Cette évolution rappelle les débuts de l'alpinisme : une recherche de l'excellence doublée d'un repli élitiste. L'urbanisation de l'escalade, avec la multiplication des salles dans des zones gentrifiées, mène à une privatisation et une élitisation du sport, reflet d'une certaine libéralisation.


Un sport de plus en plus élitisé ?


Lors de notre dernier micro-trottoir, de nombreux pratiquants ont souligné que, malgré ses racines et les valeurs qu'elle véhicule, l'escalade est perçue par certains comme de plus en plus alignée avec des valeurs de droite. En effet, l'accès à ce sport peut être coûteux, entre les abonnements aux salles, l'équipement spécialisé et les stages de formation. La médiatisation et l'intérêt croissant des sociétés pour ce marché en expansion ajoutent à cette perception. Les compétitions, et l'intégration de l'escalade aux Jeux Olympiques, ont contribué à cette transformation, éloignant l'escalade de ses valeurs originelles pour certains.


Retour aux valeurs fondamentales


L'escalade a-t-elle abandonné ses valeurs de gauche ? Pas nécessairement. Bien que son image ait évolué, il est possible qu'elle traverse en ce moment une phase de maturation. Les valeurs fondamentales - respect de la nature, solidarité, égalité des sexes - restent profondément ancrées. Des professionnel(le)s de la santé utilisent l'escalade comme outil thérapeutique, des grimpeuses militent pour l'égalité des genres, et des associations prônent une pratique plus durable.
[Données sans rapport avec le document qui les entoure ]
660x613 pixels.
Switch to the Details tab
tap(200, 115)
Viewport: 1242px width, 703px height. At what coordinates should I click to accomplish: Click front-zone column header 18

Une réflexion de la société


L'escalade, comme toute activité humaine, reflète la société. Elle peut être un acte de rébellion, une forme d'expression ou un simple loisir. Mais une chose est sûre : à mesure que ce sport évolue, il continuera de refléter les tensions, aspirations et idéaux de notre époque. Finalement, la véritable question n'est peut-être pas de savoir si l'escalade est "de gauche" ou "de droite", mais de reconnaître et de célébrer sa capacité à susciter des discussions pertinentes sur notre identité collective.